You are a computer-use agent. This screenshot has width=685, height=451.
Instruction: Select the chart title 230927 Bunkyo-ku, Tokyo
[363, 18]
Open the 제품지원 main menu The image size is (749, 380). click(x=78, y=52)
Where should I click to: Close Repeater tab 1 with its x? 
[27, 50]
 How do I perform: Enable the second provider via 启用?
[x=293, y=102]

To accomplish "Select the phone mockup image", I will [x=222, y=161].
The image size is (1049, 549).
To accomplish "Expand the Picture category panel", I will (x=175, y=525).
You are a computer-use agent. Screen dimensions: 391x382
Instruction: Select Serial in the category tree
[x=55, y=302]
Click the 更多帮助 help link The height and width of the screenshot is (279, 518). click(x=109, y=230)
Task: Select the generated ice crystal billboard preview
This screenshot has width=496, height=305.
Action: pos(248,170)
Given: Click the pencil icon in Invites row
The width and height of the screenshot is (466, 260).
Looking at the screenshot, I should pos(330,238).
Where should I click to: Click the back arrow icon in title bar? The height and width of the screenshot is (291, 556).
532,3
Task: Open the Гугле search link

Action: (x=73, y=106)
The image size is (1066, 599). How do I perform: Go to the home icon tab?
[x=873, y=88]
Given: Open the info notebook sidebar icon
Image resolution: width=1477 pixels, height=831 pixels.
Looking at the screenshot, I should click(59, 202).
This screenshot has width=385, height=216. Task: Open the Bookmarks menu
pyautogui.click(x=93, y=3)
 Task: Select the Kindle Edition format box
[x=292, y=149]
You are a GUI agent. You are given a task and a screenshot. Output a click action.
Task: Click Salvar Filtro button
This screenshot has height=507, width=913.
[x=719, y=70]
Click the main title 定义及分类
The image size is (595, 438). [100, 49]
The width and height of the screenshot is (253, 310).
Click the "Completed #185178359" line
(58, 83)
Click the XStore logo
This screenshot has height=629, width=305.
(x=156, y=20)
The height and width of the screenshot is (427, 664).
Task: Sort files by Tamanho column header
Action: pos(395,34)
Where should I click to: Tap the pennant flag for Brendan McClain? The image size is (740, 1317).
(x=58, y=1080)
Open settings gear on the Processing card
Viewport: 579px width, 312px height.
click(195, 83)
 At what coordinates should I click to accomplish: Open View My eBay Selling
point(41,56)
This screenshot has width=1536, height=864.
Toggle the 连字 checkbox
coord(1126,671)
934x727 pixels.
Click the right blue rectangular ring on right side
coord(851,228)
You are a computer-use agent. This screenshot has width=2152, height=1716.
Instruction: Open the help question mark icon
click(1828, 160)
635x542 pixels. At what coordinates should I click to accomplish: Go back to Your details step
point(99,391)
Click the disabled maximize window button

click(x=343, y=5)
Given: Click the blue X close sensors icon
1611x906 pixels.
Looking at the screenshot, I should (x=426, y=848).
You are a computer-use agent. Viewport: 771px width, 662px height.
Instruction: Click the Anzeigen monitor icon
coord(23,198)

____

## [Goal]
Render every line of the records above as a JSON list of strings, one string per line, skipping any blank lines.

## [Worked solution]
[
  "You are a computer-use agent. This screenshot has width=685, height=451.",
  "Instruction: Select the chart title 230927 Bunkyo-ku, Tokyo",
  "[363, 18]",
  "Open the 제품지원 main menu The image size is (749, 380). click(x=78, y=52)",
  "Where should I click to: Close Repeater tab 1 with its x? ",
  "[27, 50]",
  " How do I perform: Enable the second provider via 启用?",
  "[x=293, y=102]",
  "To accomplish \"Select the phone mockup image\", I will [x=222, y=161].",
  "The image size is (1049, 549).",
  "To accomplish \"Expand the Picture category panel\", I will (x=175, y=525).",
  "You are a computer-use agent. Screen dimensions: 391x382",
  "Instruction: Select Serial in the category tree",
  "[x=55, y=302]",
  "Click the 更多帮助 help link The height and width of the screenshot is (279, 518). click(x=109, y=230)",
  "Task: Select the generated ice crystal billboard preview",
  "This screenshot has width=496, height=305.",
  "Action: pos(248,170)",
  "Given: Click the pencil icon in Invites row",
  "The width and height of the screenshot is (466, 260).",
  "Looking at the screenshot, I should pos(330,238).",
  "Where should I click to: Click the back arrow icon in title bar? The height and width of the screenshot is (291, 556).",
  "532,3",
  "Task: Open the Гугле search link",
  "Action: (x=73, y=106)",
  "The image size is (1066, 599). How do I perform: Go to the home icon tab?",
  "[x=873, y=88]",
  "Given: Open the info notebook sidebar icon",
  "Image resolution: width=1477 pixels, height=831 pixels.",
  "Looking at the screenshot, I should click(59, 202).",
  "This screenshot has width=385, height=216. Task: Open the Bookmarks menu",
  "pyautogui.click(x=93, y=3)",
  " Task: Select the Kindle Edition format box",
  "[x=292, y=149]",
  "You are a GUI agent. You are given a task and a screenshot. Output a click action.",
  "Task: Click Salvar Filtro button",
  "This screenshot has height=507, width=913.",
  "[x=719, y=70]",
  "Click the main title 定义及分类",
  "The image size is (595, 438). [100, 49]",
  "The width and height of the screenshot is (253, 310).",
  "Click the \"Completed #185178359\" line",
  "(58, 83)",
  "Click the XStore logo",
  "This screenshot has height=629, width=305.",
  "(x=156, y=20)",
  "The height and width of the screenshot is (427, 664).",
  "Task: Sort files by Tamanho column header",
  "Action: pos(395,34)",
  "Where should I click to: Tap the pennant flag for Brendan McClain? The image size is (740, 1317).",
  "(x=58, y=1080)",
  "Open settings gear on the Processing card",
  "Viewport: 579px width, 312px height.",
  "click(195, 83)",
  " At what coordinates should I click to accomplish: Open View My eBay Selling",
  "point(41,56)",
  "This screenshot has width=1536, height=864.",
  "Toggle the 连字 checkbox",
  "coord(1126,671)",
  "934x727 pixels.",
  "Click the right blue rectangular ring on right side",
  "coord(851,228)",
  "You are a computer-use agent. This screenshot has width=2152, height=1716.",
  "Instruction: Open the help question mark icon",
  "click(1828, 160)",
  "635x542 pixels. At what coordinates should I click to accomplish: Go back to Your details step",
  "point(99,391)",
  "Click the disabled maximize window button",
  "click(x=343, y=5)",
  "Given: Click the blue X close sensors icon",
  "1611x906 pixels.",
  "Looking at the screenshot, I should (x=426, y=848).",
  "You are a computer-use agent. Viewport: 771px width, 662px height.",
  "Instruction: Click the Anzeigen monitor icon",
  "coord(23,198)"
]